Document segment:
In relative terms he was lucky. He survived. Many others do not.

Interesting how sanctity of life means protecting a fetus — but has no meaning at all where gays, bisexuals or transsexuals are concerned; interesting how some Christian religious groups are even willing to show support for men who have murdered other human beings.

Despite that, I don’t own a firearm; nor do I have any kind of blade beyond kitchen and utility knives. I own no daggers, and I gave away my swords. I have a four-foot fighting staff and a pair of tonfa, but I believe anything more drastic would be a capitulation to a kind of paranoia that I don’t want to have. My home is peaceful and I want to keep it that way. I recognize the need for self-defense, but I do not want to harbor weapons that make bloodletting easy or casual.

Interesting, too, how thou shalt not kill seems to go by the wayside when we’re talking about different people in different lands.

In the 80s, it was a scandal — of sorts — that Nancy Reagan consulted an astrologer regularly. There was more than a little concern that the woman who was closest to the president used little more than tea-leaves and dowsing sticks to judge the future.

Today, we have a “president” who says his greatest inspiration is Jesus Christ. How convenient that he combines an interjection with a reference.

Recorded information:
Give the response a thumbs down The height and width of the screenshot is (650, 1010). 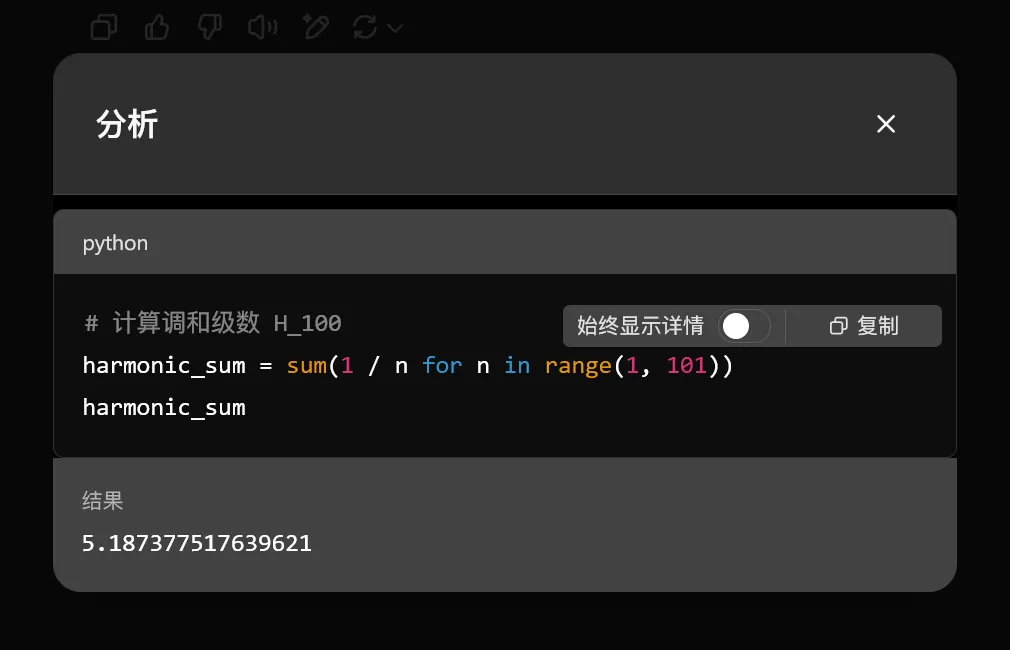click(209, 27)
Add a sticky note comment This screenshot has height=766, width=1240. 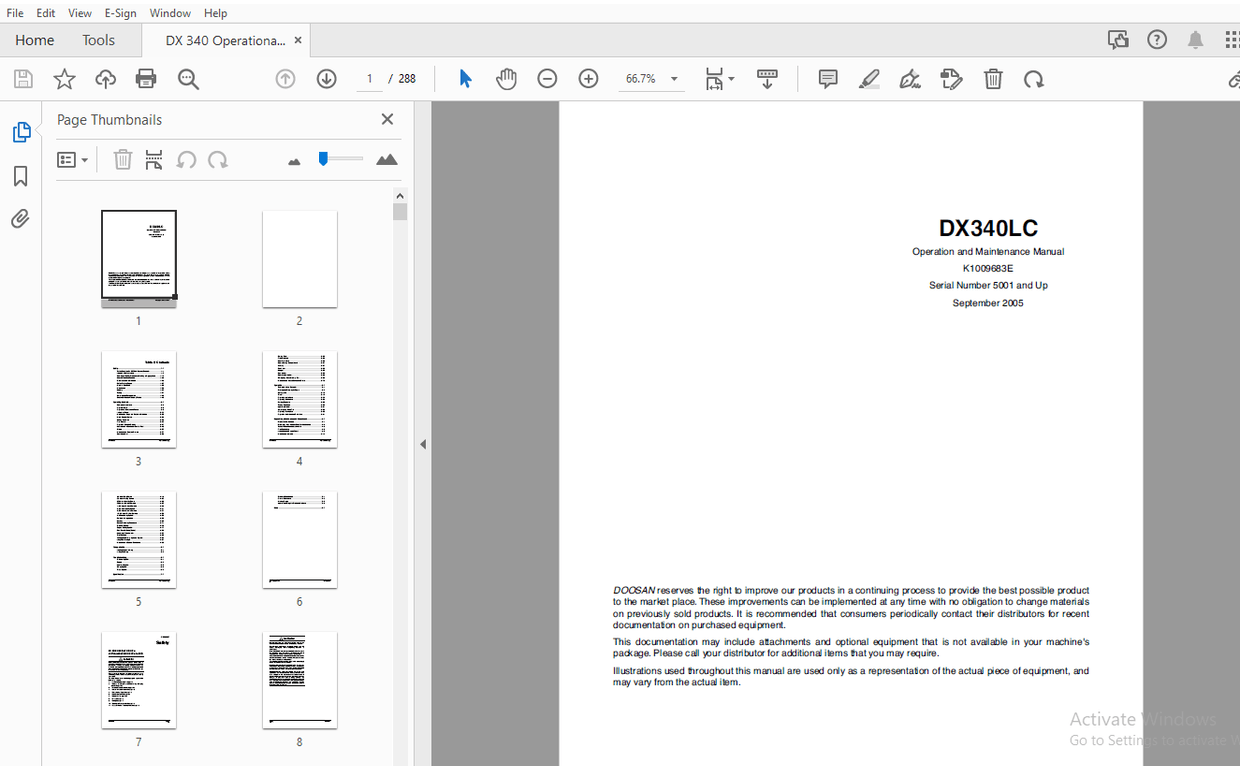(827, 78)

Questions:
1. In the essay, whom did Nancy Reagan consult regularly during the 80s?
2. Please list every blade or weapon the writer of the essay says they currently own.

Written responses:
1. An astrologer.

2.
- Kitchen knives
- Utility knives
- A four-foot fighting staff
- A pair of tonfa